Jinn turned, startled from his thoughts by a child's voice.

"Find your way through the city, I can!"

A glance at the boy, out at night and alone, told him much that the boy's thin clothes and thinner health had not already declared, though the child's bright eyes held a wisdom beyond his young years.

"You know these streets well?" Jinn asked.

"Well as any man o' the Watch, saer!" the boy answered excitedly.

"What is your name, young master?" Jinn asked, kneeling down and receiving the usual shocked stare as the boy looked into his eyes in wonder.

"Tombil," he said, taking half a step backward nervously.

"Well, young Master Tombil, I am Jinnaoth, and I have no need of a guide this night." He stood but swiftly produced a large, platinum coin, called a sun, and let it shine before Tombil's eyes before adding, "But should we cross paths again, I may have need of your mastery of the streets." He pressed the coin into Tombil's hand and grinned, letting the boy get a good look at him. "Remember me well."

"Aye, saer. I will, saer!"

Tombil ran off, clutching the coin tightly. Jinn watched after him a moment, always fascinated with children of all races, as he had never been a child and could not fathom the games and rituals of childhood and growing up. Several of the shadows in Tombil's wake, along the walls of closed shops and noble mansions, shifted slightly, huddled figures sidling away from his sight.

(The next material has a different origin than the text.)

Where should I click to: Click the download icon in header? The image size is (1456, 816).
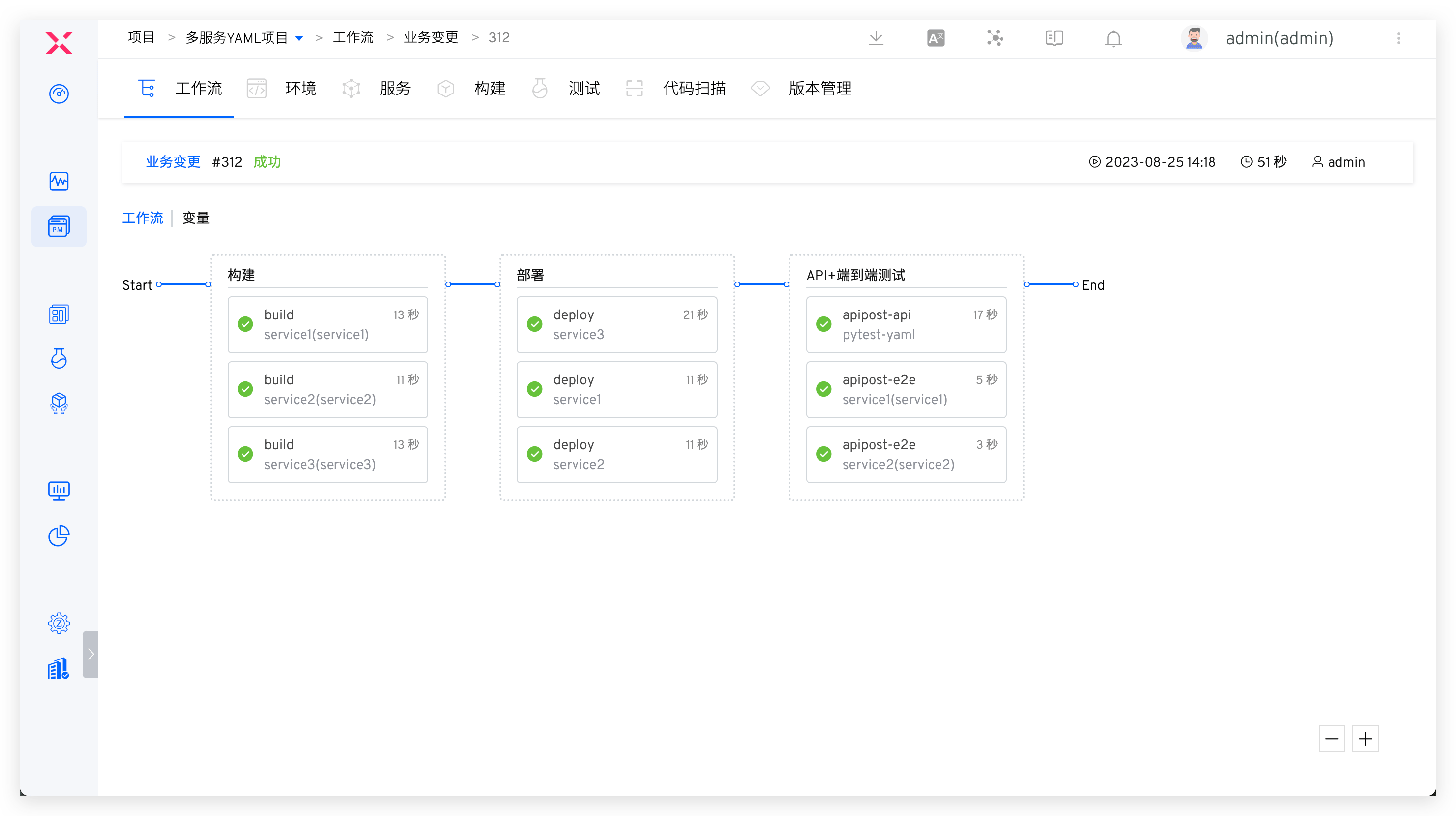point(876,38)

It wasn't long before he arrived at the outer walls of the Saerfynn Manor. As he entered Pharra's Alley, he studied what details could be made out along the walls, on the cobbles, already assuming the place to have been the scene of one of Allek's mysterious murders. The alley was wide and clean, as was most of Sea Ward, the wealthiest in Waterdeep. It was decently lit save for the middle and the end, the latter of which bore the gates of the House of Wonder. A Watch patrol made its way by at the far end, one man separating from the group and offering Jinn a wave.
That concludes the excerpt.